同社は今週、MSCIのCEOであるHenry Fernandez氏に書簡を送り、提案された除外は「長年確立されたインデックスの中立性の原則」に違反するものだと述べました。Striveは、このようなベンチマークはデジタル通貨の市場に基づくべきであり、企業がデジタル資産を保有することに特別なルールを設けるべきではないと主張しています。
Striveは現在7,500BTC以上を保有しています。これにより、同社は世界でBitcoinをバランスシートに保有する最大級の公開企業となっています。同社は、その歴史からBitcoinトレジャリー企業がどのように運営されているか、また一律の除外がなぜ市場を歪めるのかについて独自の理解があると述べています。
Striveは50%基準が欠陥であると主張
Striveの回答は、方法論と公平性の問題を強調しました。デジタル資産の50%基準は、正当性がなく、過度に広範で、実行不可能だと同社は述べています。同社は、このルールはBitcoinトレジャリーが属する広いカテゴリを考慮していないと主張しました。
多くの企業は、単にBitcoinを保有しているだけではありません。いくつかの企業はAI駆動のデータセンターインフラ、ストラクチャードファイナンス、より一般的なデジタル資産金融サービスなど、実績ある事業を運営しています。さらに、特にRiot Platforms、Hut 8、CleanSparkのような大手マイナーは、マイニング分野以外にも事業を多角化しています。現在、彼らは余剰電力や計算能力、データセンタースペースをクラウドやハイパースケールの顧客にリースしています。
Striveは、これらの企業はBitcoinトレジャリーを超える規模を持ち、彼らを除外することは、グローバルベンチマークから実際の経済活動を排除する結果になると主張しています。
同社はまた、技術的な課題も指摘しました。会計基準は多岐にわたります。米国のGAAPでは、デジタル資産は四半期ごとに公正価値で記録する必要があります。一方、多くの国で使われているIFRSでは、企業はデジタル資産を取得原価で計上することができます。
つまり、同じBitcoinエクスポージャーを持つ2社でも、デジタル資産の集中度が異なって見える可能性があります。Striveは、このルールが財務諸表の報告場所によって企業間に不均衡で不公平な扱いをもたらすと警告しました。

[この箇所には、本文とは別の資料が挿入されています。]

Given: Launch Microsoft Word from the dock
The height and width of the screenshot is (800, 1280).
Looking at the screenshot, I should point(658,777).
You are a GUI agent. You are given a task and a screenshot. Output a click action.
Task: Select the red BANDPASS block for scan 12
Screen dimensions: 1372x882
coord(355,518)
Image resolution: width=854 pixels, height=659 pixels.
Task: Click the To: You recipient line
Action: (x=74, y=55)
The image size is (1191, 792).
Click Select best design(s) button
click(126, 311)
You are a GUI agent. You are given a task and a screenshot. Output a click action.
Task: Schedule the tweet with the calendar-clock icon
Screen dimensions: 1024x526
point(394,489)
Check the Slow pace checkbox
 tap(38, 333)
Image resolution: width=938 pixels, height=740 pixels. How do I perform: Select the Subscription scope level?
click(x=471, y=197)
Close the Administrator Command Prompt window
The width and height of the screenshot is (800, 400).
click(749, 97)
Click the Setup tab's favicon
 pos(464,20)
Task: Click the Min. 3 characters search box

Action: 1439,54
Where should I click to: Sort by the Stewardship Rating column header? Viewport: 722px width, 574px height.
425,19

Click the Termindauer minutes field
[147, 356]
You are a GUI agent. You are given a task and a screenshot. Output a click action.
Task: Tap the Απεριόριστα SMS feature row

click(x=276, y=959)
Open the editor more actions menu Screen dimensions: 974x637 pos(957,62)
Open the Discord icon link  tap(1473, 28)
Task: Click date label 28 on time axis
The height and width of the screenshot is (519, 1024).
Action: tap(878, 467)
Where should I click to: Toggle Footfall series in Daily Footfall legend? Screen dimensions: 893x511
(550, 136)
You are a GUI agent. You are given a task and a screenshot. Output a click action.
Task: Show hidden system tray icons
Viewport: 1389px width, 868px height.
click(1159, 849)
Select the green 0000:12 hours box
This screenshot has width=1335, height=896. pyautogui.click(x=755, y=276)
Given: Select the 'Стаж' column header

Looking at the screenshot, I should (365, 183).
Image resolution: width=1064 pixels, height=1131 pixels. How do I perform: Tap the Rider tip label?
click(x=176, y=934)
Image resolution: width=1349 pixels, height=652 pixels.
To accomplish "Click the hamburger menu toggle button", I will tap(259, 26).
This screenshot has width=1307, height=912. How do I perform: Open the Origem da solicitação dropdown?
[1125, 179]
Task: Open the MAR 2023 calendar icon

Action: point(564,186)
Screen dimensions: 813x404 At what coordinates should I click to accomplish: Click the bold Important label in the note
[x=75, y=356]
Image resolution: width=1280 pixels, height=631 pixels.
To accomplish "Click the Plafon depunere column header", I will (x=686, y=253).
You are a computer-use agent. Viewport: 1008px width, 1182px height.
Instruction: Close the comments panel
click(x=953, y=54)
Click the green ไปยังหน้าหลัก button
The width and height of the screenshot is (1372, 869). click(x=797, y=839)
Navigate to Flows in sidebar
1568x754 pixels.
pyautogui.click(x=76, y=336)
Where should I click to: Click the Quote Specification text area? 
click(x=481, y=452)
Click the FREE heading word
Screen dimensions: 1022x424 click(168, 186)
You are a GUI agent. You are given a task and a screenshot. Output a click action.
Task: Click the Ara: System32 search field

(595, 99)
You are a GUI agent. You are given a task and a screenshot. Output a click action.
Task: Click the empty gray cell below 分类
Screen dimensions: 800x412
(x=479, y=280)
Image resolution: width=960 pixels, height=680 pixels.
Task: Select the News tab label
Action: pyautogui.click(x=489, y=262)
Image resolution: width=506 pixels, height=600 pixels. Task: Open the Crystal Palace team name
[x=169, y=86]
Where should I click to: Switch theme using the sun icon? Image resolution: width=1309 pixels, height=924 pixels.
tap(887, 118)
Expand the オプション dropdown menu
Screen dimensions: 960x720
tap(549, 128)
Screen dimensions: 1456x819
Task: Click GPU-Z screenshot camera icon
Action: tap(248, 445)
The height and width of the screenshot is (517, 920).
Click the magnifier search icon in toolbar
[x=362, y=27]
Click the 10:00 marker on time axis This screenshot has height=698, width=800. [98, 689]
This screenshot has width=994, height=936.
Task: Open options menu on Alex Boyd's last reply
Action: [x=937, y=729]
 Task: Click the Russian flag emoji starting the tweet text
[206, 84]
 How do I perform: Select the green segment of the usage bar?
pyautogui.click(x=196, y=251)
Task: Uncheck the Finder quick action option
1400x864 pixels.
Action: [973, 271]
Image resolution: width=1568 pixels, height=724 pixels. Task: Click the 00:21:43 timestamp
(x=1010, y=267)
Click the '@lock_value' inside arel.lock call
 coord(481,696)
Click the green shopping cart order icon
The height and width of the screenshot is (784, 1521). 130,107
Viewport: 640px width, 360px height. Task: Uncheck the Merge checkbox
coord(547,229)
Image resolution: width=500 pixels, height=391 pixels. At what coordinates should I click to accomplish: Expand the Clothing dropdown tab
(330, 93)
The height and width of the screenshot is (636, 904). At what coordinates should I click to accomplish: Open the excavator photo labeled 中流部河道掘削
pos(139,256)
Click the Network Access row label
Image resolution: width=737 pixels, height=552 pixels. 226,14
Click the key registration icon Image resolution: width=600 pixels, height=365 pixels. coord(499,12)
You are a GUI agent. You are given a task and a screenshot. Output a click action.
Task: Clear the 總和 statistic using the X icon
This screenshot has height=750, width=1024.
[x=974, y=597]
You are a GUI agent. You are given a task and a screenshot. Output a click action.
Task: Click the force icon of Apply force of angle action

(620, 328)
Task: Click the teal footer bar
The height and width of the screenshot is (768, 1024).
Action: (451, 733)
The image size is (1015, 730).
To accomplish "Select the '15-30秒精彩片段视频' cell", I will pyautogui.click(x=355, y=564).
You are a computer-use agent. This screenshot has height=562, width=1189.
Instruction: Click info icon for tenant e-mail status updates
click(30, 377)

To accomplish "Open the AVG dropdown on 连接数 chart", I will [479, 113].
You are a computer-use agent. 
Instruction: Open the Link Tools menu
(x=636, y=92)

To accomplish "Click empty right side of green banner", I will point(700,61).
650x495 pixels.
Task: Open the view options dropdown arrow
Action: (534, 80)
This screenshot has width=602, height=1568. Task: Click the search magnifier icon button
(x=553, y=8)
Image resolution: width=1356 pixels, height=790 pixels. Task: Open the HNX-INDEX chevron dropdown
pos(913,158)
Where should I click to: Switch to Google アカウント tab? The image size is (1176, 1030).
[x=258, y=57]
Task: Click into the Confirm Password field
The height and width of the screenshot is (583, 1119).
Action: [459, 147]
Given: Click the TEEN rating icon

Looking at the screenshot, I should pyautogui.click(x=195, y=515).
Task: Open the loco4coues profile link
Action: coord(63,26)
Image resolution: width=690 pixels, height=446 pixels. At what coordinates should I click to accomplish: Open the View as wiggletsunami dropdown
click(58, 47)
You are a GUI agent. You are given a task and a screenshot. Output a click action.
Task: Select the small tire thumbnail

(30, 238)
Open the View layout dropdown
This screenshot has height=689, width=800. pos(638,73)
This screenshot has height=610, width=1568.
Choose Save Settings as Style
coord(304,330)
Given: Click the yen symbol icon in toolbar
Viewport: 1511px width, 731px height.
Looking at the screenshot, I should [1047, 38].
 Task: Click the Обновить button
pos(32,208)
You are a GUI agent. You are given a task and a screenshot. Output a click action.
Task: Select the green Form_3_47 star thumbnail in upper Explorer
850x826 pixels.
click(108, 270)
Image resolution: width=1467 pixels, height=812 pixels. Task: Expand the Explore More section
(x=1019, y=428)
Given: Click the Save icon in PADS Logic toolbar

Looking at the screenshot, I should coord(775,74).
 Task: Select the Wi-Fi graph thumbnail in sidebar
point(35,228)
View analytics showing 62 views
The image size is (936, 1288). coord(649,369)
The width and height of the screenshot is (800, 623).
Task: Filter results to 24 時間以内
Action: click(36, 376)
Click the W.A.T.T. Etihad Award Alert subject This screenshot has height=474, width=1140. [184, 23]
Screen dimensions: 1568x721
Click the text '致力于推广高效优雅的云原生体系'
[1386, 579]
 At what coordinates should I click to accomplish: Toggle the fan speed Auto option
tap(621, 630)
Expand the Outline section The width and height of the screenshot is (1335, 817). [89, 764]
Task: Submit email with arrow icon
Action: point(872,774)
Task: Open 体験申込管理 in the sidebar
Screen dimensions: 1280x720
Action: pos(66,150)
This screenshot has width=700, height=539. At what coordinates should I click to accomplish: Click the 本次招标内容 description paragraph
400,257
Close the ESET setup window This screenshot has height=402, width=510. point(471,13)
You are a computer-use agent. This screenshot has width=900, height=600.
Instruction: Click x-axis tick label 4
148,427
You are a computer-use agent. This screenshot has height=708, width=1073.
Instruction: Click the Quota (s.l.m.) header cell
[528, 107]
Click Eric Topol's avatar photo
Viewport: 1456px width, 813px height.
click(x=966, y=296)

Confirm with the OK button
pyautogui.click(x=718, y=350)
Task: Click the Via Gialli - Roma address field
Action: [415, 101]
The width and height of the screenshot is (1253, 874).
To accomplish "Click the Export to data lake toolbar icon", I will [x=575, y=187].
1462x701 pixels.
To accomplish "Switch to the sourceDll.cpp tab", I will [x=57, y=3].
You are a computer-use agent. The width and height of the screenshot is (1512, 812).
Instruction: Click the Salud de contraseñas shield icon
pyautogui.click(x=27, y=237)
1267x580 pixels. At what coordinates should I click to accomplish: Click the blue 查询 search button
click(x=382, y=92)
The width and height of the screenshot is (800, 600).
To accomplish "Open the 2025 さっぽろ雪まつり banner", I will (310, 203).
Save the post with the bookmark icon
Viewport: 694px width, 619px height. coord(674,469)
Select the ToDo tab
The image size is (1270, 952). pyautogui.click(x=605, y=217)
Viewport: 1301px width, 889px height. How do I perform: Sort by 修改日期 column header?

Striveは、より合理的と思われる代替案を提示しました。広範なインデックス選定基準を書き換えるのではなく、MSCIはオプションとして「ex-digital-asset-treasury」インデックスバリアントを追加することができます。Bitcoinトレジャリー企業を回避したい投資家はそれらのバージョンを選択でき、他のすべての人に同じ除外を強制する必要はありません。MSCIはすでに「ex-energy」や「ex-tobacco」など、同様のスクリーニングインデックスバージョンを提供しています。
インデックスの変化は数十億ドル規模の市場フローに影響を及ぼす恐れ
答えは、市場が彼らの調査を通じて得られた洞察をどのように評価するかにかかっています。もしMSCIが50%ルールを採用すれば、その影響は甚大なものとなる可能性があります。Strategy — 世界最大のBitcoin公開保有者 — は、数兆ドル規模のグローバル資産を追跡するインデックスから除外されることになります。アナリストは、MSCI追跡ファンドだけでも最大28億ドルのパッシブ資金流出を見積もっています。他のインデックスプロバイダーもMSCIを模倣すれば、その金額は90億ドル近くに増加する可能性があります。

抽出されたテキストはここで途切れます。